Fast forward to last Monday and I am headed out the door when my phone beeps to let me know I have a message. It's from a former co-worker. At first, I figure it is just another person reaching out, another "Hey man, sucks to be you, keep in touch, k,", both of us knowing all along that it is lip service and that neither of us will really be...in touch.

It's not...
What is on my phone, is a message telling me that a former co-worker is well...no other way to put it...dead.
I find myself thinking...
This time last month, this co-worker (let's call him Greg)Greg and I were having daily discussions about the training of a temp. Less than a month later, I no longer work there and he is...gone.
Really gone.

It doesn't seem possible...doesn't compute, add up, make sense...incomprehensible. My mind won't accept it.
Greg was 52 when he died and apparently he was alone when it happened. No one knew he was gone until he quit answering his cell phone and someone went to investigate. A coronary, no one there to dial 911, to talk to him...to hold his hand, to tell him he was cared about...loved.

I kept wondering, hoping that at least, in his last moments he called out to God and He, as he promised he would, sent an angel to take him the final steps...
"Leave it to Me, I'll lead you Home".

I spent the last 2 years or so living as if already dead. I went everyday to a job and I worked, and I worked and I took the work home with me, both literally and figuratively. I ate, slept, breathed and dreamt about it. I fought anxiety, anger, and depression constantly. Every morning as I drove myself to work, I would cry and beg God not to let me fail. I never prayed for joy or peace or happiness.
I prayed and prayed and I begged God, "All I have is this job, okay, All I am IS this job. Don't let me fail, let me be good at it, let me be the best at it. Please let them want me, please let them accept me, then I'd say again as if God forgot, PLEASE DON'T LET ME FAIL" .

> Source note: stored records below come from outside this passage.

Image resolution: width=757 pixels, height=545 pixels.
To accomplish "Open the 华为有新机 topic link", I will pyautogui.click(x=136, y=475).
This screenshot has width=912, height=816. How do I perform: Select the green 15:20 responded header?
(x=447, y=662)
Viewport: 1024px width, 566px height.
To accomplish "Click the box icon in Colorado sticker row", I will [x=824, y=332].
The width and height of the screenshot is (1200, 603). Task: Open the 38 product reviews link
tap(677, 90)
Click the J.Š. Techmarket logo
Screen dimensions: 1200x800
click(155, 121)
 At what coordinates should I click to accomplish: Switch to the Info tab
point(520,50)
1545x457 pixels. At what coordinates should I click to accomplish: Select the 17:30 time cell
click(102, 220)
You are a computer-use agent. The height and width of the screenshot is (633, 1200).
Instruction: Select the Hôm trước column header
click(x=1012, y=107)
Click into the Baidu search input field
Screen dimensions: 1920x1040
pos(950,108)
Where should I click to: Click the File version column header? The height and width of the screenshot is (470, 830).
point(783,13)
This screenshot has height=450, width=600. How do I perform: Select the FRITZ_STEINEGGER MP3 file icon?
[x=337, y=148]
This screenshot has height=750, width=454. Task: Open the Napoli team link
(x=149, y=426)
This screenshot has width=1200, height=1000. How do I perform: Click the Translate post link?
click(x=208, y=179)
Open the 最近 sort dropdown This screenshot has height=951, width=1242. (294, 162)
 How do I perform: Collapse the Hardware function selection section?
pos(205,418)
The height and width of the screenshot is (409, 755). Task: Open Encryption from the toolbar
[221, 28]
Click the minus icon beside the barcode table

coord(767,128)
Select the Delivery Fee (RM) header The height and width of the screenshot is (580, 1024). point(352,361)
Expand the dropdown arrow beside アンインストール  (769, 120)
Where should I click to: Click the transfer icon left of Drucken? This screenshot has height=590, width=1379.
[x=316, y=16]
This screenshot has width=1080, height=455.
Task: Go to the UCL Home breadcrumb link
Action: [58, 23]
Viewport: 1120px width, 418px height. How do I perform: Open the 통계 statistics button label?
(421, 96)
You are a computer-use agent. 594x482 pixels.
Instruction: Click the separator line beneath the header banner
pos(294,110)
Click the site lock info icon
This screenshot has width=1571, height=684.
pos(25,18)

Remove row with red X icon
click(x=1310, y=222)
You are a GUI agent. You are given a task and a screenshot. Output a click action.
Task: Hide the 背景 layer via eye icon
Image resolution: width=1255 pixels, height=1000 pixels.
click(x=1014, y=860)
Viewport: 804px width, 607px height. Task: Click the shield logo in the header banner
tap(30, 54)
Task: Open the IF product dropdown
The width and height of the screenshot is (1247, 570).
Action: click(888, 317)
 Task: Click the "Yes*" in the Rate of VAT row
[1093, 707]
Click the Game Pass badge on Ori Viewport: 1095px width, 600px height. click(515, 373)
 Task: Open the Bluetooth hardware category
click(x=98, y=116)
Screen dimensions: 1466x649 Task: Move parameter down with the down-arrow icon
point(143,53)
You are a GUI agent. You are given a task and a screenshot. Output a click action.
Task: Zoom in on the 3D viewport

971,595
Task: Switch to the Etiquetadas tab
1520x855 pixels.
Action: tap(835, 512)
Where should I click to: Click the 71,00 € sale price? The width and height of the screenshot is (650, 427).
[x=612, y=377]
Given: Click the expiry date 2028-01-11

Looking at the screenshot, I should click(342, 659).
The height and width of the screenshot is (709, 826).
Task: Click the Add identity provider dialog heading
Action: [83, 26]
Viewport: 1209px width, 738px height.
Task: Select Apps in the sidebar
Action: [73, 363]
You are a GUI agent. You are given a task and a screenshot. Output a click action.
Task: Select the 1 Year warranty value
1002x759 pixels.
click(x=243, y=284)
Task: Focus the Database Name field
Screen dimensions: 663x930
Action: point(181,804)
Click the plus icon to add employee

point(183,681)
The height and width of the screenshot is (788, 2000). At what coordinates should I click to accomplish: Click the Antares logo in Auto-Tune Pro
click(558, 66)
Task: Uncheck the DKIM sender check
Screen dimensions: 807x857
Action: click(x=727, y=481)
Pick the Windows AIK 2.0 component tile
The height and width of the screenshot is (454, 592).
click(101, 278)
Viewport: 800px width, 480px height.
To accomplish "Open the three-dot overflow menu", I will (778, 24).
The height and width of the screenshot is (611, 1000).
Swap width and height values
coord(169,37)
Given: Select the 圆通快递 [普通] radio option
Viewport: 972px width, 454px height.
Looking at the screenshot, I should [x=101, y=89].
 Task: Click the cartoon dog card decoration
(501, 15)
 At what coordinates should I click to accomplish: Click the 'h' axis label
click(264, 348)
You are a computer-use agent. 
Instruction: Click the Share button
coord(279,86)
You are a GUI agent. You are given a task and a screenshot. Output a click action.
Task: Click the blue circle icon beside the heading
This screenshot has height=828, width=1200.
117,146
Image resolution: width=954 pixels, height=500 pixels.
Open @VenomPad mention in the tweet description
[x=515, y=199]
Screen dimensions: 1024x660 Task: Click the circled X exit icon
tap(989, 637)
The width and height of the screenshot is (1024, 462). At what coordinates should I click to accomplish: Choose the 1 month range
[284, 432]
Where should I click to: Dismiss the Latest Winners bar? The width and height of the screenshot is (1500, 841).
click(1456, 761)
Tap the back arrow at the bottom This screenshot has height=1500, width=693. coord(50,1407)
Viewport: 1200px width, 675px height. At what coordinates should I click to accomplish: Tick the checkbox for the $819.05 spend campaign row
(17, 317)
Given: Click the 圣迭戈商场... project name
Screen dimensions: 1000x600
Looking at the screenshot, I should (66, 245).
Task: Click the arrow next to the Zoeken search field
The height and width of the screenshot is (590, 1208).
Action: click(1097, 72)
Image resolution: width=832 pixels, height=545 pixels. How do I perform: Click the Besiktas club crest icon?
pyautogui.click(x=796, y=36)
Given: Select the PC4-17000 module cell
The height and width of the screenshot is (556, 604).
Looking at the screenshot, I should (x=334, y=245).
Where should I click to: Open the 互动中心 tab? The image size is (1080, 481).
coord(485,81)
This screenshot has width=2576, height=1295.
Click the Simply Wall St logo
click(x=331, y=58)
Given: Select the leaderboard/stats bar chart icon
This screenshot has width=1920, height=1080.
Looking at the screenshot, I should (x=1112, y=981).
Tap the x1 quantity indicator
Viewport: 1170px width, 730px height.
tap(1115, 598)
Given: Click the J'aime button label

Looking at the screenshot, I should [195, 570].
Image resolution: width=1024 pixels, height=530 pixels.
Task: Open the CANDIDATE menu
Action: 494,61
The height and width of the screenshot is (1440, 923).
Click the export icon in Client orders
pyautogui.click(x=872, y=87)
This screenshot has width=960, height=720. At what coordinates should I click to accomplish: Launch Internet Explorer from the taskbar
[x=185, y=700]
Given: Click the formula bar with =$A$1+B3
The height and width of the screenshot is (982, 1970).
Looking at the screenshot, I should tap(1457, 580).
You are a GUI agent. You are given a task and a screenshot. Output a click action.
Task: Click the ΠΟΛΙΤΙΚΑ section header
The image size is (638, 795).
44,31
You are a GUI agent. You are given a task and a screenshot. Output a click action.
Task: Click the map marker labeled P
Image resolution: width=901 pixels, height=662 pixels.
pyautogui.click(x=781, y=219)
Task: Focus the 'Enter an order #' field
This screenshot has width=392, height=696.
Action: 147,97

I sat in my therapist's office week after week crying to the point I couldn't form words, could barely breathe. When I could, I'd laugh through tears about my job, that I loved so much I had to go to therapy every week.

I craved success and monetary rewards like a drug. One of the wake up calls is a moment of clarity I had when I told my therapist that the only joy I derived from my work was checking my bank account.

Saturday morning came, I woke, did my hair, spent time doing my nails and makeup. I put on my best Sunday go to meeting clothes and I went to Greg's memorial. As I was entering the church, I saw a few former managers and I heard a familiar voice call my name, "Hi Jill, how're you doing?", and it was if I were passing them in the hall on a Monday morning, as if nothing had ever happened. I was astounded,
"Really, you're going to ask me, how am I doing when you know damn well that you let me go quicker than it takes me to send an email...as if I were a smelly old cat that you were putting down?"

Then a light went on and I realized that for them, this is how they have to be, to make it in a corporate world, you have to divorce yourself from pesky emotions, like compassion, empathy, caring.

I ponder, how much longer would it have taken me to get that numb, that dead inside?

Later in the memorial, people reminisced about Greg.
But not about his work...
About how much he loved baseball, coaching, his son...how passionate he was about both these things. The church altar was literally filled with photos of him in baseball uniforms, and with his son.

I realized that I had nothing like that. No passion...that I been living as dead for years now.

I wonder how much of Greg's coronary was the result of life at Non Company, did he too experience the anxiety, depression, sadness...anger?

I don't want to be dead at 52.

And so, I thank God today that he loved me enough to let me fail.
To fail, so I that I might finally really live.